To switch CortexDB from the default OpenAI embeddings to DeepInfra:

from cortexdb_deepinfra import DeepInfraEmbeddingProvider

provider = DeepInfraEmbeddingProvider()  # reads from env vars

All CortexDB embedding providers implement the same interface (embed, embed_query, dimension, model_name), so switching is a one-line change.

Under the Hood

When using the DeepInfra provider, the SDK translates your calls into REST API requests against the CortexDB and DeepInfra endpoints.

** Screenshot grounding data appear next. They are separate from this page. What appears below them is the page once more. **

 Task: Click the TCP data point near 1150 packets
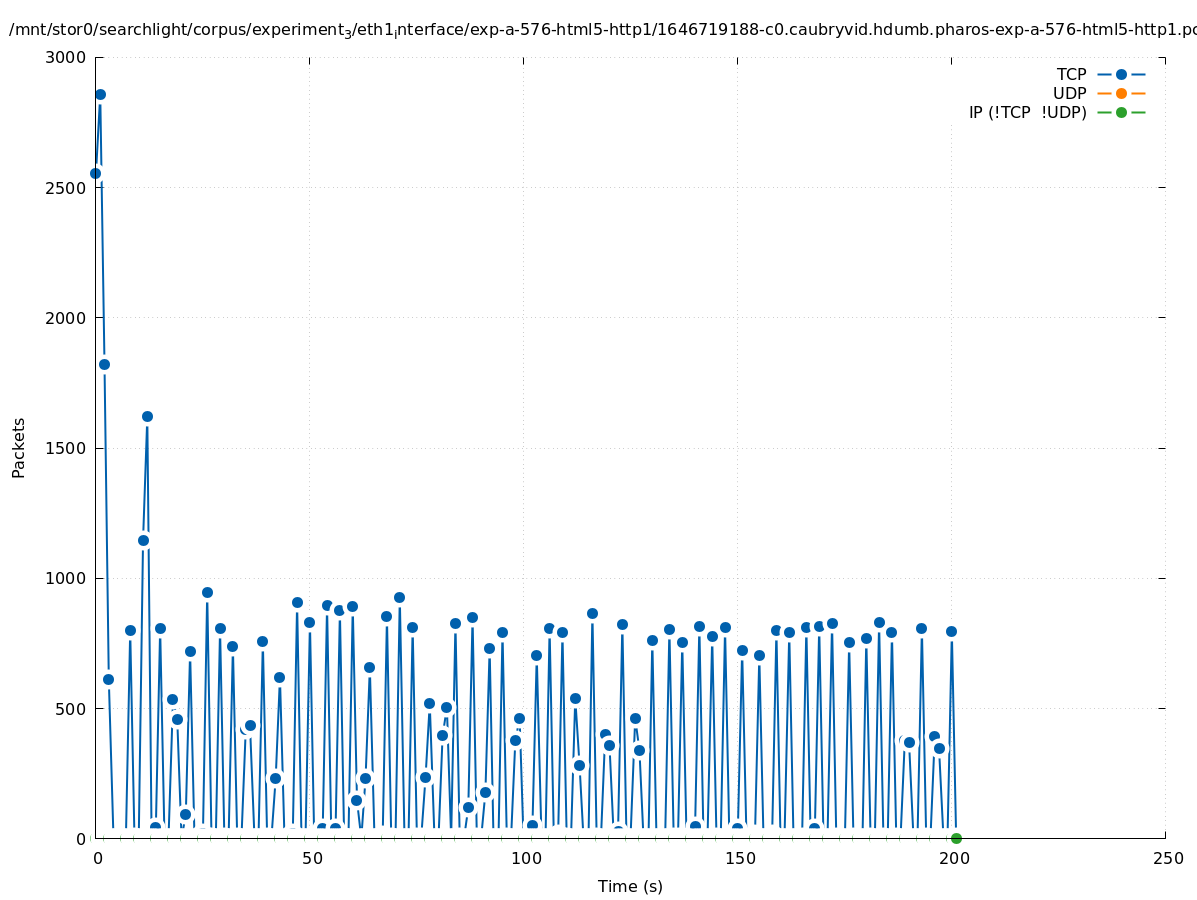point(143,540)
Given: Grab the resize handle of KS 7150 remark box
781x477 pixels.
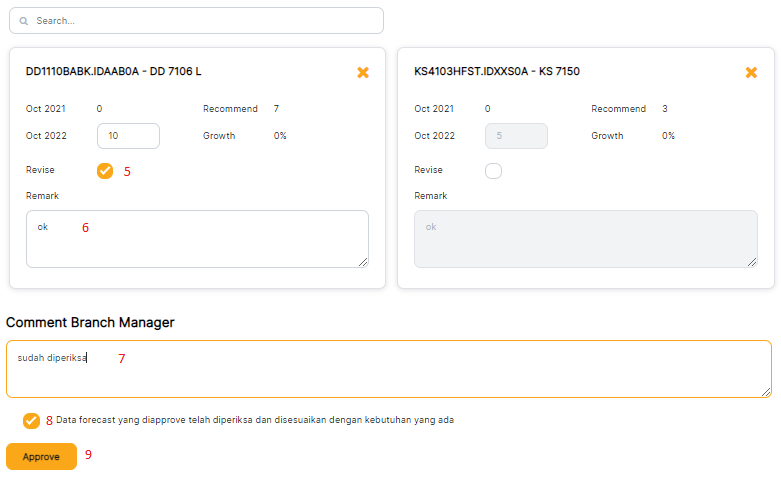Looking at the screenshot, I should pos(751,262).
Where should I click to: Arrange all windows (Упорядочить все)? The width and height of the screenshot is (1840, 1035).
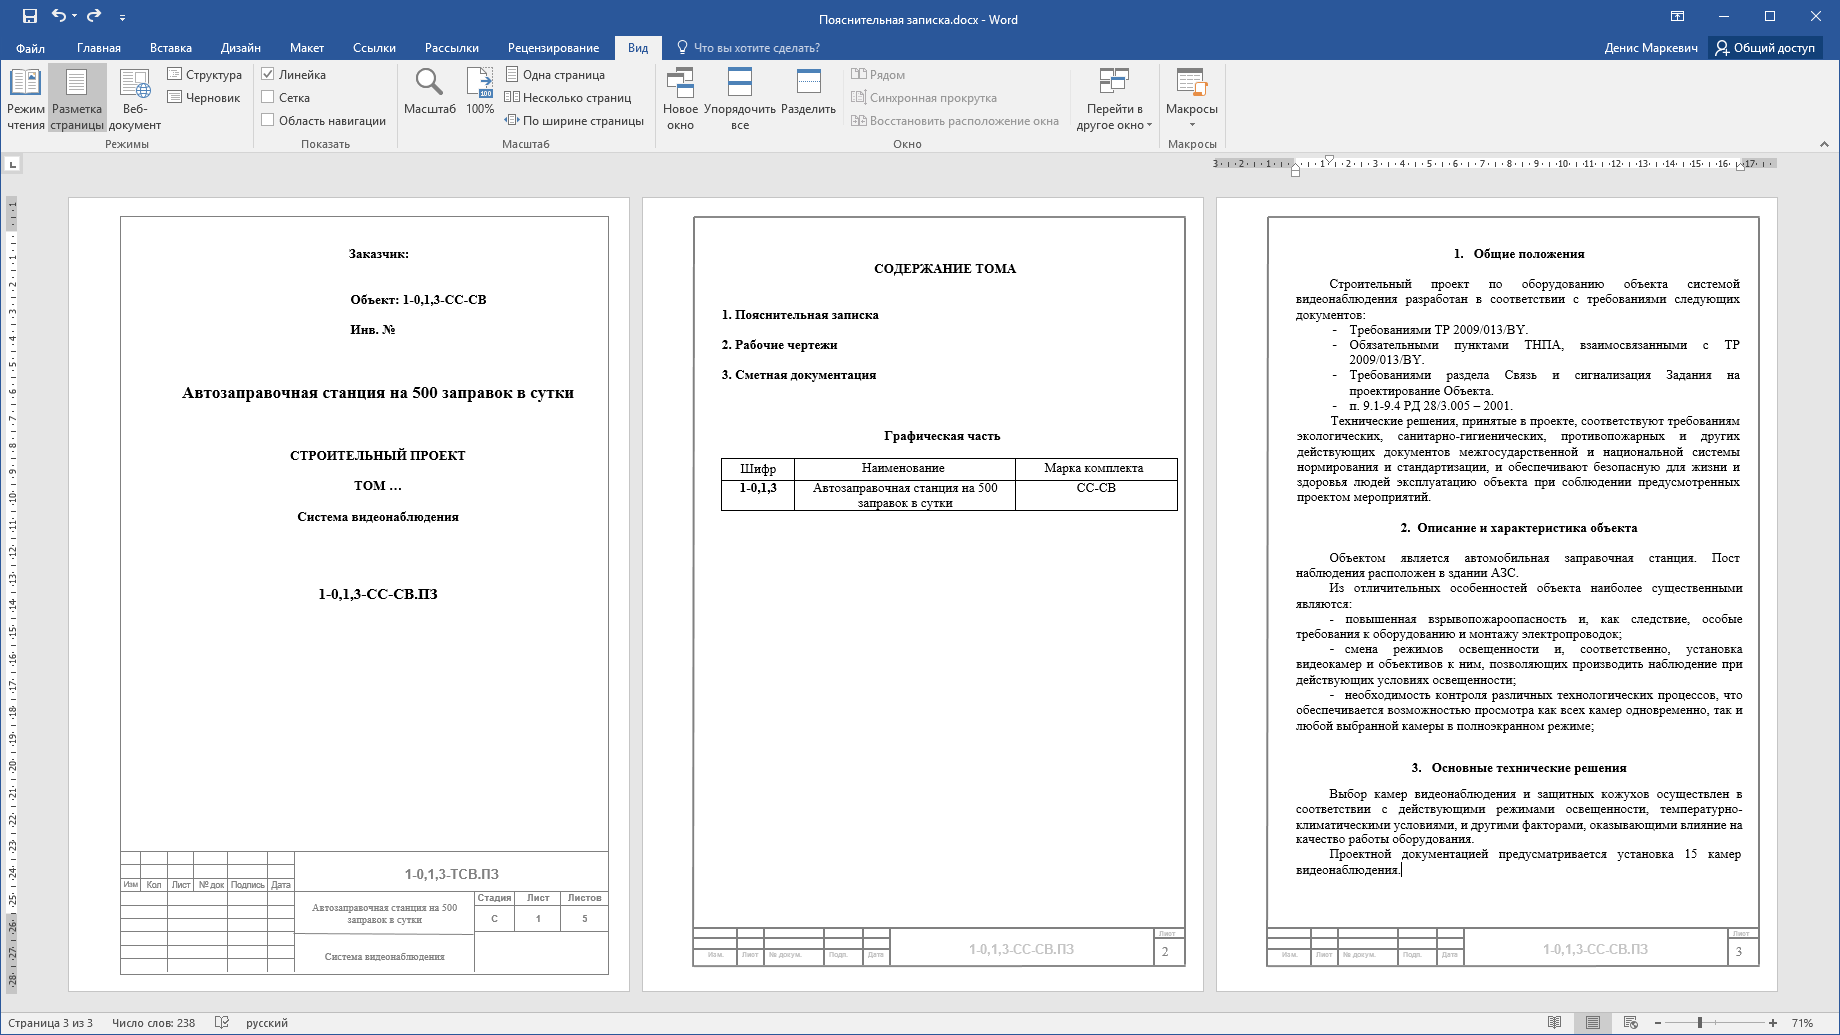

Storing a memory (remember)

# SDK: cortex.remember("Rate limits are enforced at the API gateway.")
curl -X POST https://api.cortexdb.ai/v1/remember \
  -H "Authorization: Bearer $CORTEX_API_KEY" \
  -H "Content-Type: application/json" \
  -d '{
    "content": "Rate limits are enforced at the API gateway.",
    "tenant_id": "my-app"
  }'
# Returns: { "event_id": "evt_abc123" }

Retrieving context (recall)

# SDK: result = cortex.recall("Where are rate limits enforced?")
# result.context, result.confidence, result.latency_ms
curl -X POST https://api.cortexdb.ai/v1/recall \
  -H "Authorization: Bearer $CORTEX_API_KEY" \
  -H "Content-Type: application/json" \
  -d '{
    "query": "Where are rate limits enforced?",
    "tenant_id": "my-app"
  }'
# Returns: { "context": "...", "confidence": 0.93, "latency_ms": 47 }

Generating embeddings (DeepInfra)

# The provider calls DeepInfra's embedding endpoint
curl -X POST https://api.deepinfra.com/v1/inference/BAAI/bge-large-en-v1.5 \
  -H "Authorization: Bearer $DEEPINFRA_API_KEY" \
  -H "Content-Type: application/json" \
  -d '{
    "inputs": ["Where are rate limits enforced?"]
  }'
# Returns: { "embeddings": [[0.123, -0.456, ...]] }